To test whether the above findings from the prostate cancer mouse model could be translated to patients with prostate cancer, we analyzed tumor vasculature of archived primary prostate tumor tissues of men randomized to MAG–EPA or a placebo before radical prostatectomy (n = 20). These men were recruited in a randomized controlled trial to test the effects of MAG–EPA supplementation on prostate cancer and received 8 weeks on average of either 3 g/d MAG-EPA or placebo (HOSO) per day. As shown in Fig. 3A, IHC staining of prostate tumour tissues displayed smaller blood vessels in MAG–EPA- compared with placebo-supplemented patients (Fig. 3B, left), but the total number of blood vessels was similar between both patient groups (Fig. 3B, middle). In addition, we found that MAG–EPA-supplemented patients had a greater proportion of smaller blood vessels and significantly less medium- and large-sized blood vessels in their tumors compared with those in the placebo group (P = 0.03; Fig. 3B, right). VEGF levels in tumor tissues were not significantly different in MAG–EPA-treated patients (Supplementary Fig. S3A). Interestingly, the effect of MAG–EPA supplementation was tumor-specific because the size of blood vessels in adjacent normal prostate was not significantly different between MAG–EPA- and placebo-treated patients (Fig. 3C).

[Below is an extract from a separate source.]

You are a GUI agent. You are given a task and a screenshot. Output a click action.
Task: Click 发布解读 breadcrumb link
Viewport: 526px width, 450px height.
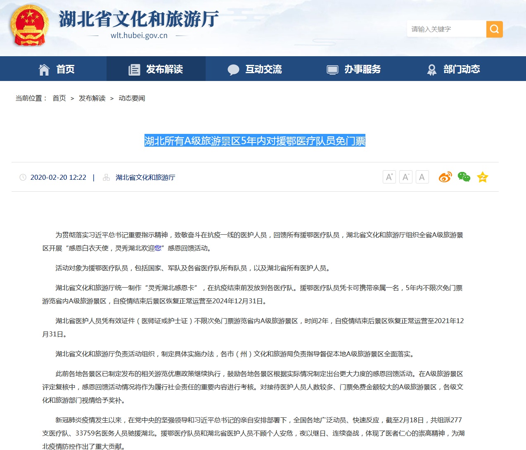pyautogui.click(x=92, y=98)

The differences observed were not due to tumor characteristics as the distribution of tumor grades in MAG–EPA and placebo-supplemented patient groups was similar (Supplementary Fig. S3B). In addition, we confirmed that EPA was specifically enriched in RBC membranes and prostate tumor samples of MAG–EPA-supplemented patients compared with placebo (Supplementary Fig. S3C). These results support that MAG–EPA alters the size of blood vessels and thus specifically modulate tumor vasculature in patients with prostate cancer.

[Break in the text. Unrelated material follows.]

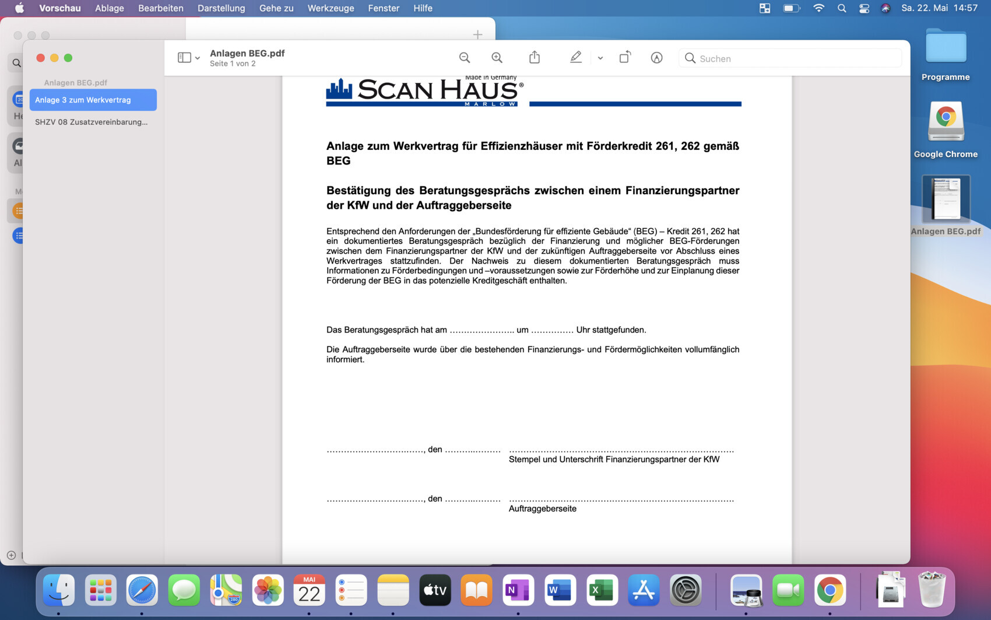The width and height of the screenshot is (991, 620).
Task: Expand the sidebar view options chevron
Action: pyautogui.click(x=198, y=58)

Cancer cells promote de novo angiogenesis to sustain their unlimited growth. To reconcile the tumor-specific anti-angiogenic phenotype of MAG–EPA, we tested for a growth factor–dependent effect of MAG–EPA in TRAMP-C2 cells. First, we observed that serum-deprivation induced an increase in VEGF level, a bona fide pro-angiogenic signaling molecule (Fig. 4A). More importantly, MAG–EPA treatment restrained the ability of TRAMP-C2 cells to stimulate VEGF expression in serum-deprived condition, suggesting that MAG–EPA was directly restraining the paracrine activity of cancer cells to foster tumor angiogenesis (Fig. 4A). Next, we tested whether MAG–EPA was sufficient to alter in vitro tumor cell growth independently of vasculature. Using an avascular spheroid assay, we observed that TRAMP-C2 spheroid tumor growth was blocked by MAG–EPA in a dose-dependent manner (Fig. 4B). This effect on tumor growth was confirmed in ω3 fatty acid desaturase 1 (FAT-1)–expressing TRAMP-C2 cells (Supplementary Fig. S4A–S4D), which convert ω6 in ω3 fatty acids. The resulting increase of endogenous ω3 fatty acid levels reversibly reduced prostate cancer cell growth (Supplementary Fig. S4E), blocked tumor spheroid growth (Supplementary Fig. S4D) without affecting cell viability (Supplementary Fig. S4F), altogether supporting that ω3 fatty acids can directly hinder prostate tumor cell growth. VEGF secretion by spheroids was also affected by MAG–EPA treatment (Fig. 4C).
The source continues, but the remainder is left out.